=== Instructions for the task ===
Reproduce the stretch of the records from the line that contains "down [700, 429]" through the line that contains "operating (733, 1196)", putting "every listed word" wherever "each given word" appears and leaving everything else unchanged.

··· Given data ···

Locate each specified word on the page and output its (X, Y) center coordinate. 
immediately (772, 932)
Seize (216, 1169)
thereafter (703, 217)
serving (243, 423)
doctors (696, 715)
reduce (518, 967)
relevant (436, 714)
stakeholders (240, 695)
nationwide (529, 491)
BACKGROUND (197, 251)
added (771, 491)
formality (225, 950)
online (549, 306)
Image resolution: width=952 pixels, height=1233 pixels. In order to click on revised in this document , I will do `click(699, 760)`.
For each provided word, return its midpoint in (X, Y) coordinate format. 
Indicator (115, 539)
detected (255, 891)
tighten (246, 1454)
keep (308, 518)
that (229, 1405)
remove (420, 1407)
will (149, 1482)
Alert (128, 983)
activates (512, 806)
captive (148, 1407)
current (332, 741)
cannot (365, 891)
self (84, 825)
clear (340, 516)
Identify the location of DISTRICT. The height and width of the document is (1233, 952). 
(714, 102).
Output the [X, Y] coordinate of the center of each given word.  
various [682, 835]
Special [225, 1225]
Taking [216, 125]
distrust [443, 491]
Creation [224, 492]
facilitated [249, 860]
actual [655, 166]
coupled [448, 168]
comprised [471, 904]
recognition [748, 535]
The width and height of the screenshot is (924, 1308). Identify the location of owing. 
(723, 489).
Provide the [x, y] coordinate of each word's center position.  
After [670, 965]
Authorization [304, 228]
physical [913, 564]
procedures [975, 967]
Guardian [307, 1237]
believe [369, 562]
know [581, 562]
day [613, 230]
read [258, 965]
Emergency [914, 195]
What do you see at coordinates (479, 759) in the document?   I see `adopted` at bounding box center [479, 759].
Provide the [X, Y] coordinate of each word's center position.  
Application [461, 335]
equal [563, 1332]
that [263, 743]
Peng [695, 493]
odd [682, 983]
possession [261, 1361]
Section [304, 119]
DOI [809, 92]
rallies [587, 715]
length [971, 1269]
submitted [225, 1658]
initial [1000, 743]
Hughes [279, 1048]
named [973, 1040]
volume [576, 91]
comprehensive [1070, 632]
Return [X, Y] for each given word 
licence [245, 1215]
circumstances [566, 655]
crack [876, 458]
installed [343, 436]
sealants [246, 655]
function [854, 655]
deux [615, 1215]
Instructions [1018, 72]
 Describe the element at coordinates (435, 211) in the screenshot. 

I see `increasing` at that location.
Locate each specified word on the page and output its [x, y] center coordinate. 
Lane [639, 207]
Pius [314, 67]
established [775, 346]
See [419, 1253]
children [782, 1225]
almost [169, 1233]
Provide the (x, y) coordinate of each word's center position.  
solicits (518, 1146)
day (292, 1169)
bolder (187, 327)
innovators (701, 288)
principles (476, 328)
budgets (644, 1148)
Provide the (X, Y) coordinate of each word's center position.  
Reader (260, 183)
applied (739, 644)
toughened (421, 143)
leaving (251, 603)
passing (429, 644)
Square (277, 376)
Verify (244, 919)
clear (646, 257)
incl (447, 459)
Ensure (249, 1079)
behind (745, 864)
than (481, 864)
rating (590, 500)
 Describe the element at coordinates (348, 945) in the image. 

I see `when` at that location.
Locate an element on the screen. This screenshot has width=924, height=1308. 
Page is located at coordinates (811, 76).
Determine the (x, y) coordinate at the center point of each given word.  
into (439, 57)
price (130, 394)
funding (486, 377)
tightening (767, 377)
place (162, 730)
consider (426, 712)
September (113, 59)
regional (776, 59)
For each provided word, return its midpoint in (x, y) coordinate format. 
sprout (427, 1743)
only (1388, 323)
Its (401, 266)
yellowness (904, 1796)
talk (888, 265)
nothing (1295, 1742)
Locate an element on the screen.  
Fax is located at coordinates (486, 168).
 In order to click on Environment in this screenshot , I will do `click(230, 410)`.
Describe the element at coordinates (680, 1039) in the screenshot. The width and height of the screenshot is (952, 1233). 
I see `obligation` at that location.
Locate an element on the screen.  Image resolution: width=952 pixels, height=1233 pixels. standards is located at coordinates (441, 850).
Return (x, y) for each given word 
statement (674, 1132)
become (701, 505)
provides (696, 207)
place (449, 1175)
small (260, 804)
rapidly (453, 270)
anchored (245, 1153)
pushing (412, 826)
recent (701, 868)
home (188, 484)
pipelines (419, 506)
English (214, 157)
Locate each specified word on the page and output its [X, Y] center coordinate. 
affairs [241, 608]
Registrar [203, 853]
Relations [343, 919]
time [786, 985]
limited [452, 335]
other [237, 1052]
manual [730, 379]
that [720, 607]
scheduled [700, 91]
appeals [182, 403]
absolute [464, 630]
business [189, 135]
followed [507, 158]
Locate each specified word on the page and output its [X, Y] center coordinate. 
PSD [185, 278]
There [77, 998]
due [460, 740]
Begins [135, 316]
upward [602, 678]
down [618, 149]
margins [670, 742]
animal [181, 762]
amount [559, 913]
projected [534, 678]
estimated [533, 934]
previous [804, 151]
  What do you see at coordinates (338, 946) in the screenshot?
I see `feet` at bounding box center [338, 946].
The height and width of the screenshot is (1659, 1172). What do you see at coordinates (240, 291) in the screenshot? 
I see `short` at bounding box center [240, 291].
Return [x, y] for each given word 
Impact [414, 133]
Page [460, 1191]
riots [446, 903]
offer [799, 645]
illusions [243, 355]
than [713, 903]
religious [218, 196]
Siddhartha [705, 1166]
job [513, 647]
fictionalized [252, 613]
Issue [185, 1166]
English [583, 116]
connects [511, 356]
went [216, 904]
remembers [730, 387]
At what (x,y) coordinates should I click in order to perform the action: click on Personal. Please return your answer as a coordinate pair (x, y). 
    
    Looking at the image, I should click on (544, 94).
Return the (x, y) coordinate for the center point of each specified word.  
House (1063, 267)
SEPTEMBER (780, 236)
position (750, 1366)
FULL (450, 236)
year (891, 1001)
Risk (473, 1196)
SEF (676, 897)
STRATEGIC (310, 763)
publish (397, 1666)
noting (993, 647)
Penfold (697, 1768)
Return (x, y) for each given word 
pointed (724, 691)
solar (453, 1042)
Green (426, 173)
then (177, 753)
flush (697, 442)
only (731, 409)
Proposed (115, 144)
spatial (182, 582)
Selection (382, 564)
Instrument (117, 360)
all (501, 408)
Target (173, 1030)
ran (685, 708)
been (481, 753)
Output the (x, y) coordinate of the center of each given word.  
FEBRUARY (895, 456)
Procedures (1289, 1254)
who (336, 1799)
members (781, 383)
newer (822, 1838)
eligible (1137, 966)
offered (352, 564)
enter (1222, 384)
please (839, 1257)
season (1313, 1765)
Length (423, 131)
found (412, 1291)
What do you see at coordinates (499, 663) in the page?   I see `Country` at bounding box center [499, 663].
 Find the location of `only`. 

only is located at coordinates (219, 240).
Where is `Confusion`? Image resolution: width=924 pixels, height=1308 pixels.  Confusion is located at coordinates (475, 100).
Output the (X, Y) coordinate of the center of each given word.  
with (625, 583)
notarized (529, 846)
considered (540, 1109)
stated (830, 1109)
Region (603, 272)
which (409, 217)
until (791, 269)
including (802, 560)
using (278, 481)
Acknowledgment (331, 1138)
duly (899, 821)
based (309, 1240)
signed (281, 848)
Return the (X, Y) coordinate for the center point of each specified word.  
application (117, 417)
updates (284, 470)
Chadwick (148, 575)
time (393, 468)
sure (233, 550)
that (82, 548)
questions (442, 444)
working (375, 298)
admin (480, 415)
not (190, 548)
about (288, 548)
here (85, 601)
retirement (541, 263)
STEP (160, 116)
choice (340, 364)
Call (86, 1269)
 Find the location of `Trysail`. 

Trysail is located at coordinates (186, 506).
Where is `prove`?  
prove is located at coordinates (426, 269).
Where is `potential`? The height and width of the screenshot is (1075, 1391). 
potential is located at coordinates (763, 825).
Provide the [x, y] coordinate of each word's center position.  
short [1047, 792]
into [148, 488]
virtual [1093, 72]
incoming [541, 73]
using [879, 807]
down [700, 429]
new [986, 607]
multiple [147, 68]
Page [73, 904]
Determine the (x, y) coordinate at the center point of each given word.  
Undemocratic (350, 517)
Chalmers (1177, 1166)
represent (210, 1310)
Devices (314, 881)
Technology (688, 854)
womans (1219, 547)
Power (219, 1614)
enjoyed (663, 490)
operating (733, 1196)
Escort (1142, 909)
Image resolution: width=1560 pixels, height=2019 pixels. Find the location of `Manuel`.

···

=== Solution ===
down [700, 429]
new [986, 607]
multiple [147, 68]
Page [73, 904]
Determine the (x, y) coordinate at the center point of every listed word.  
Undemocratic (350, 517)
Chalmers (1177, 1166)
represent (210, 1310)
Devices (314, 881)
Technology (688, 854)
womans (1219, 547)
Power (219, 1614)
enjoyed (663, 490)
operating (733, 1196)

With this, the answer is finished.